On Wed, Jan 16, 2019 at 1:12 PM Greg Troxel <g...@lexort.com> wrote:
>
> John Nemeth <jnem...@cue.bc.ca> writes:
>
> > } If it turns out your data size or query/update rate is too much, I would
> > } use postgres.  I know you said you don't want a process, but unlike
> > } mysql postgres is really easy to set up.
> >
> >      It would be nice to get rid of some of the FUD around here.

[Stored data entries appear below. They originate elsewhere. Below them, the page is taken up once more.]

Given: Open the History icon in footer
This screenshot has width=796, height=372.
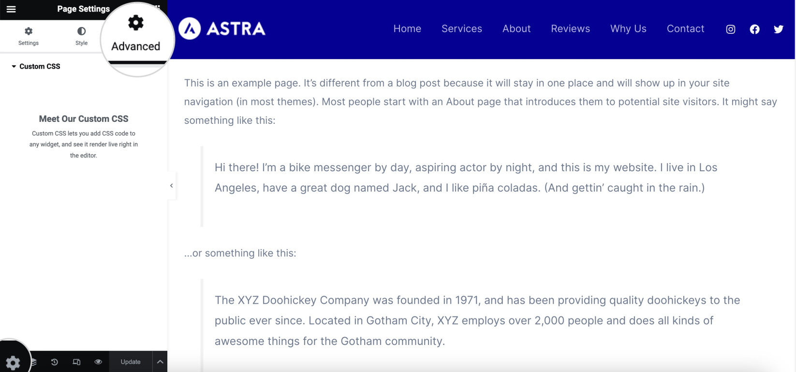Looking at the screenshot, I should [55, 362].
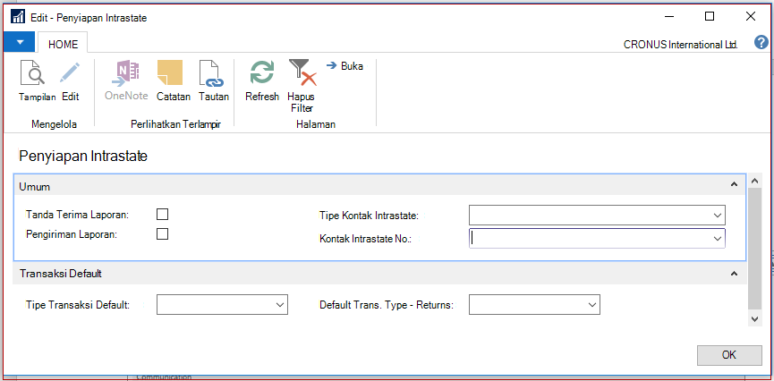This screenshot has height=381, width=774.
Task: Select the Edit pencil icon
Action: tap(70, 72)
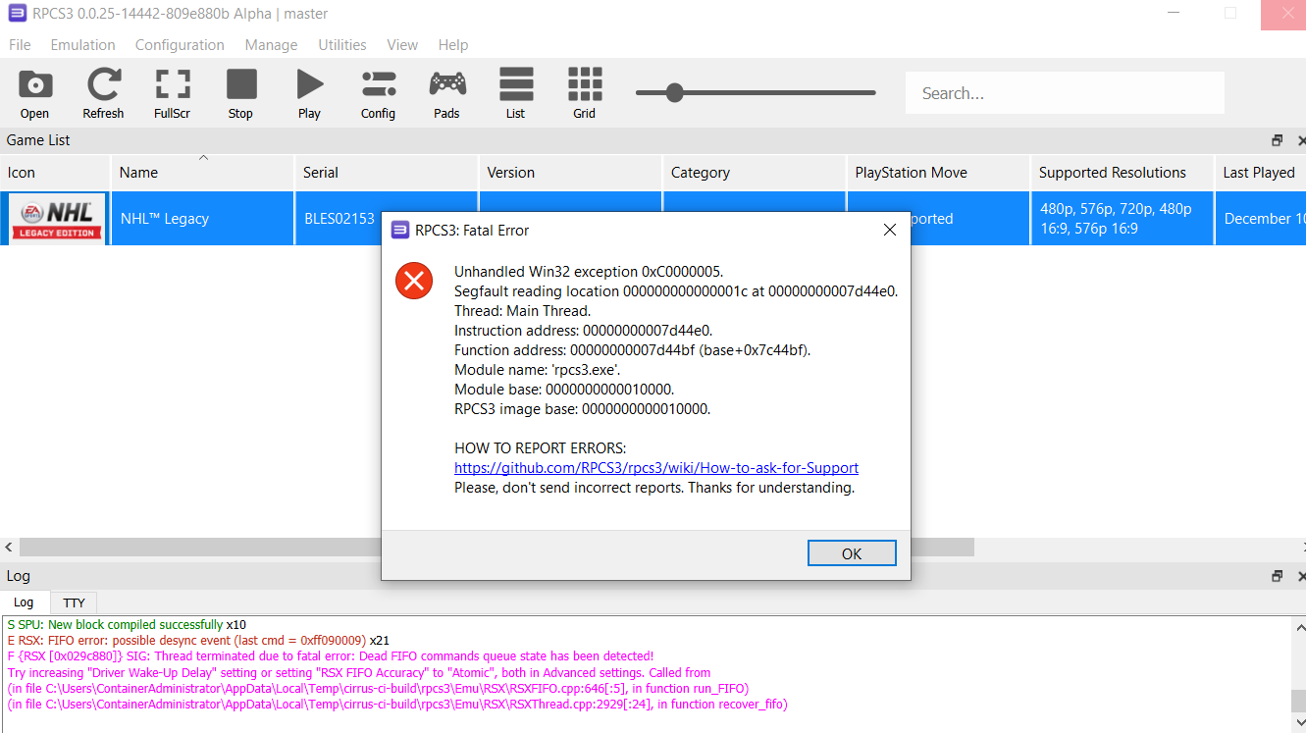Open the How-to-ask-for-Support link
This screenshot has width=1306, height=733.
(x=654, y=467)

> > MySQL is quite simple to setup, especially if you're installing it
> > from pkgsrc.  mysql-cluster is complex to setup, but that is for
> > master-master replication with redundancy.  The regular mysql-server
> > is just pkgin mysql-server, set the "root" password and you're off
> > to the races.
>
> That wasn't my experience.  WIth pgsql, I was able to just 'createuser'
> the username matching the one the daemon that wants to use it.  With
> mysql, there was a bunch of stuff about creating username/password pairs
> and for a particular db-using application, it was a lot more work to get
> things to actually run correctly.   My memory, which could be off, is
> that I also had to configure it not to listen beyond localhost.
>
> But, the pkgsrc package was indeed first class, and things were only
> annoying at the 30-minute level.

As a long time mysql user I had the exact difficulty you describe
trying to grok postgres when I could be up-and-running with mysql
inside of a minute.

Funny how that all works, isn't it?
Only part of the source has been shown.